トヨタ・ハリアーZ“レザーパッケージ・ナイトシェード”(4WD/CVT)【試乗記】
中流の星 2025.09.16 試乗記 人気SUVの「トヨタ・ハリアー」が改良でさらなる進化を遂げた。そもそも人気なのにライバル車との差を広げようというのだから、その貪欲さにはまことに頭が下がる思いだ。それはともかく特別仕様車「Z“レザーパッケージ・ナイトシェード”」を試す。ノワールなムードを醸し出す
トヨタの中型クロスオーバーSUV、ハリアーが一部改良を受けると同時に、“ナイトシェード”なる特別仕様車が新たに設定され、2025年6月に発売された。一部改良は、ステアリングヒーターとシートヒーターを全グレードで、「おくだけ充電」を上級グレードで標準装備するとともに、プリクラッシュセーフティーの検知範囲を広げて交差点左折時の自転車に対応するなど、運転支援関連のアップデートを図っている。

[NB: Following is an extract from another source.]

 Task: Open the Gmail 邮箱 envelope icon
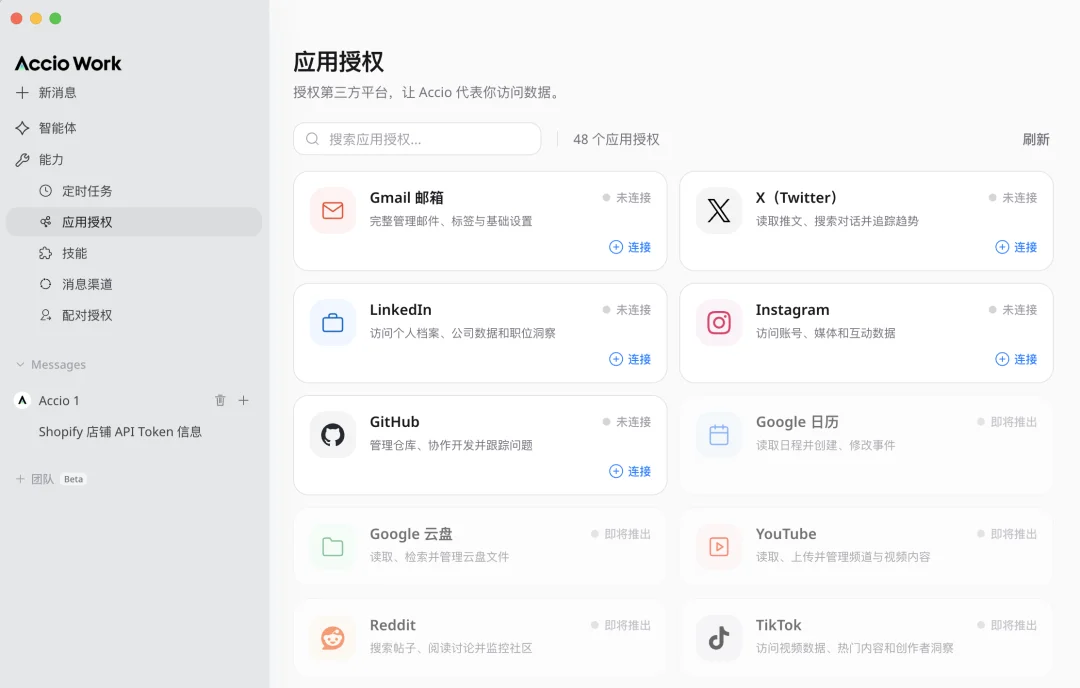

これらを踏まえた最上級仕様の「Z」をベースに仕立てたのが特別仕様車の“ナイトシェード”で、夜の陰、ノワールなムードを醸し出すべく、LEDヘッドライトをダーク仕様に、グリルの一部をブラックメタリック塗装に、バンパーのロワー部分をつやありブラック塗装に、さらに車名のエンブレムとホイールをブラック塗装にしている。

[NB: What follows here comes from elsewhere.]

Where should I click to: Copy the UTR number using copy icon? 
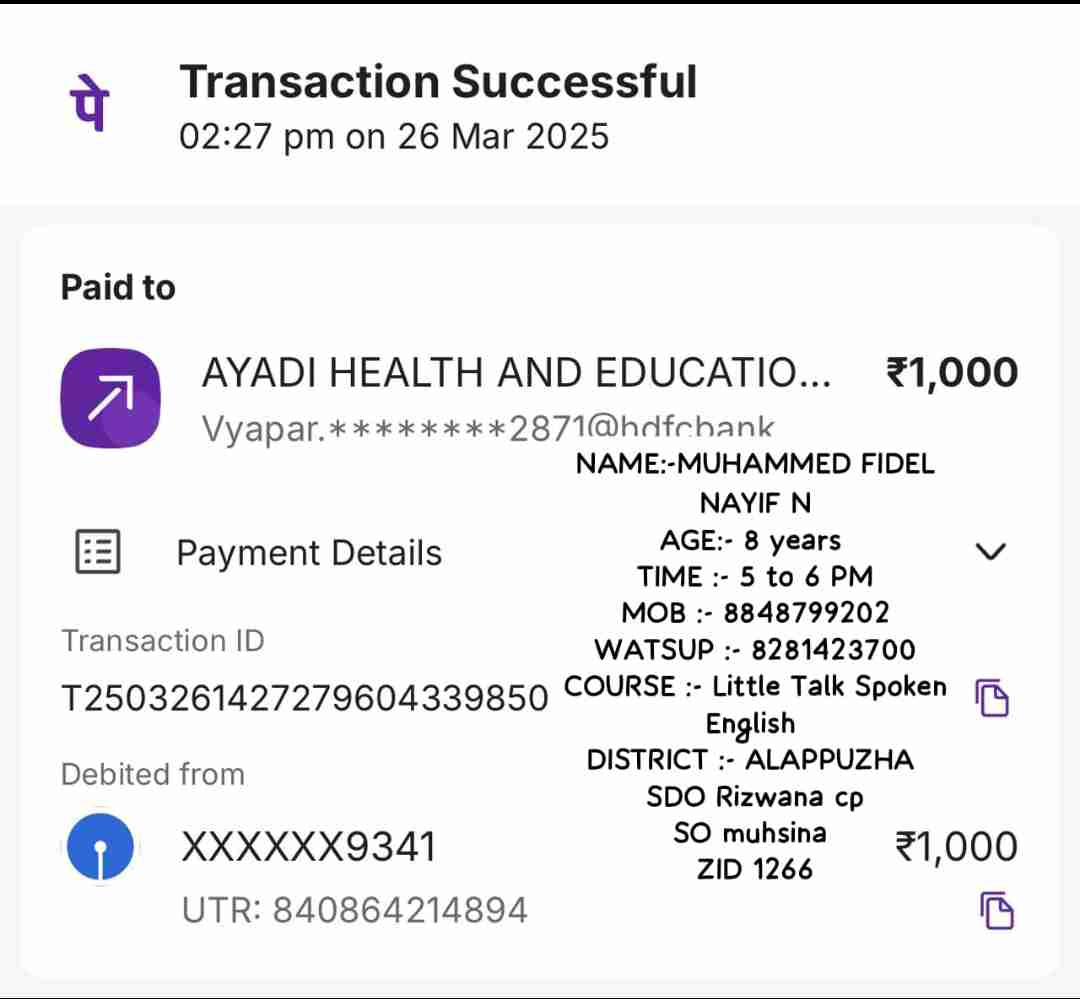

Zグレードにはプラグインハイブリッドとハイブリッドの2タイプがあり、さらにこの2つのパワートレインにはFWDと電動4WD「E-Four」の設定がある。今回試乗したのは、ハイブリッドのZ“レザーパッケージ・ナイトシェード”のE-Fourである。ボディー色は試乗車の「プレシャスブラックパール」だけかと思いきや、「ブラック」、それに「プラチナホワイトパールマイカ」、すなわち白もある。プレシャスブラックパールは5.5万円、プラチナホワイトパールマイカは3.85万円のオプションとなる。

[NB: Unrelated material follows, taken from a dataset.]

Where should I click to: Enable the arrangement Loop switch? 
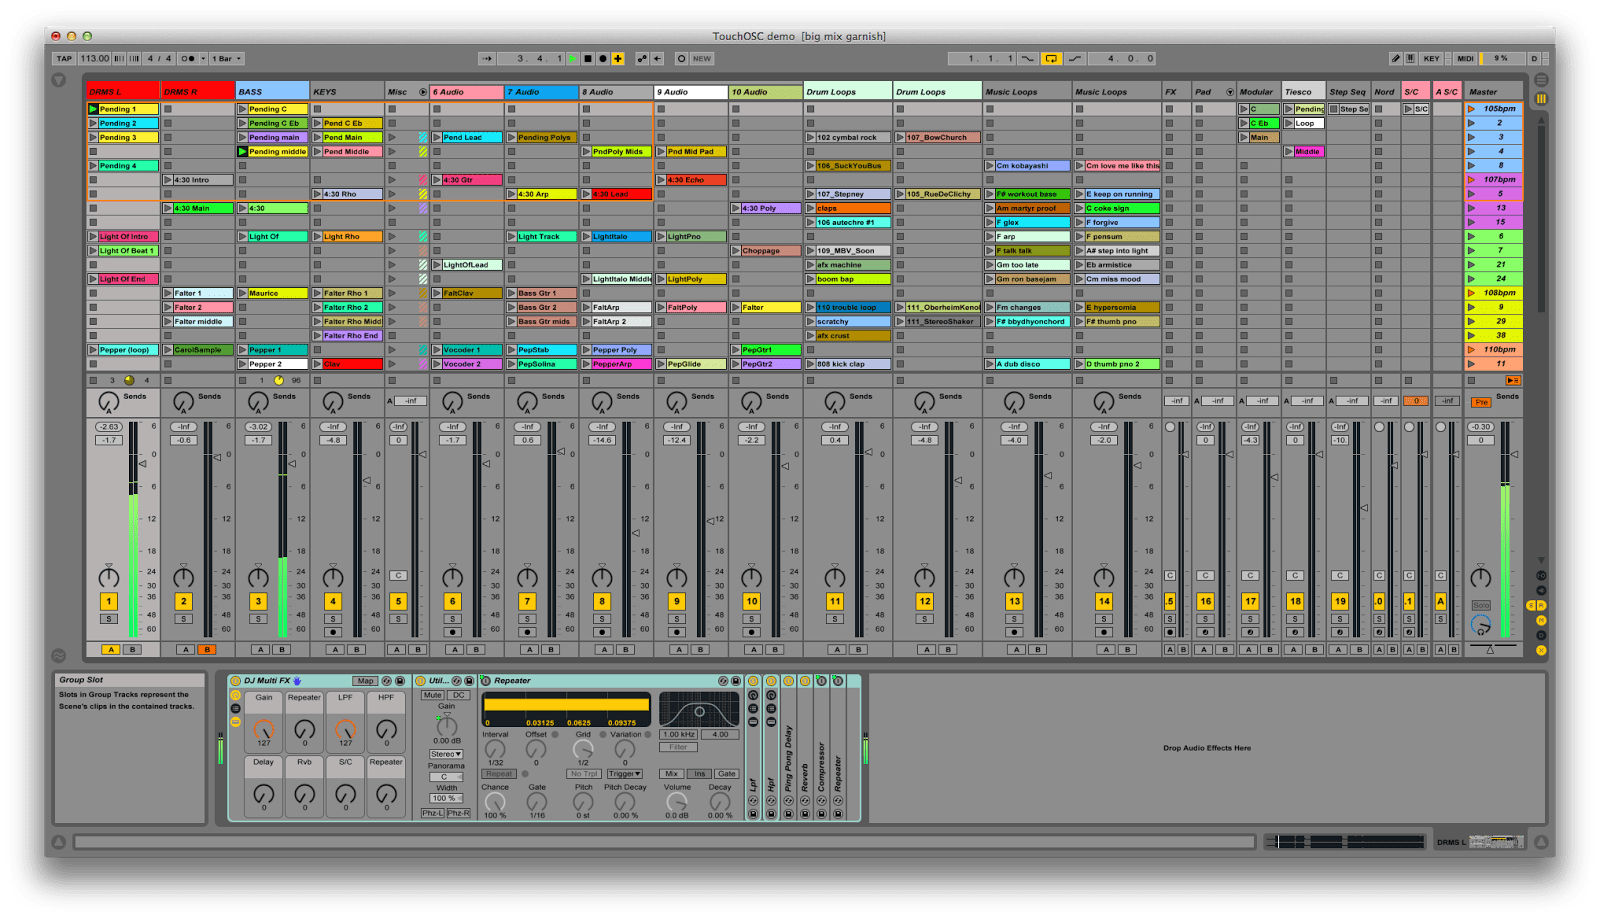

車両価格はZ“レザーパッケージ・ナイトシェード”のE-Fourで、541.09万円。FWDは519万円。特別仕様車ではないハイブリッドの「Z“レザーパッケージ”」はE-Fourが531.08万円、FWDが509.08万円だから、“ナイトシェード”代はおよそ10万円になる。
5年目なのに売れている
現行ハリアーは2020年に登場した4代目で、5年目を迎えたいまも売れ行きは好調だ。自販連の統計の乗用車ブランド通称名別順位によると、2025年1~6月のハリアーの販売台数は3万0457台で15位。すぐ上に「ホンダ・ヴェゼル」がいて、こちらが3万1782台、すぐ下が「スズキ・ソリオ」で、2万9121台。同クラスのライバルは? というと、「スバル・フォレスター」が25位、「トヨタRAV4」が27位、「マツダCX-5」は29位、「ホンダZR-V」が31位、「日産エクストレイル」が34位。RAV4とCX-5は新型が発表済みで、あとは国内発売を待つばかり。という状況とはいえ、ハリアーの強さが光る。フォレスターの1万3798台の2倍以上の売れ行きを5年目にして維持しているのだから。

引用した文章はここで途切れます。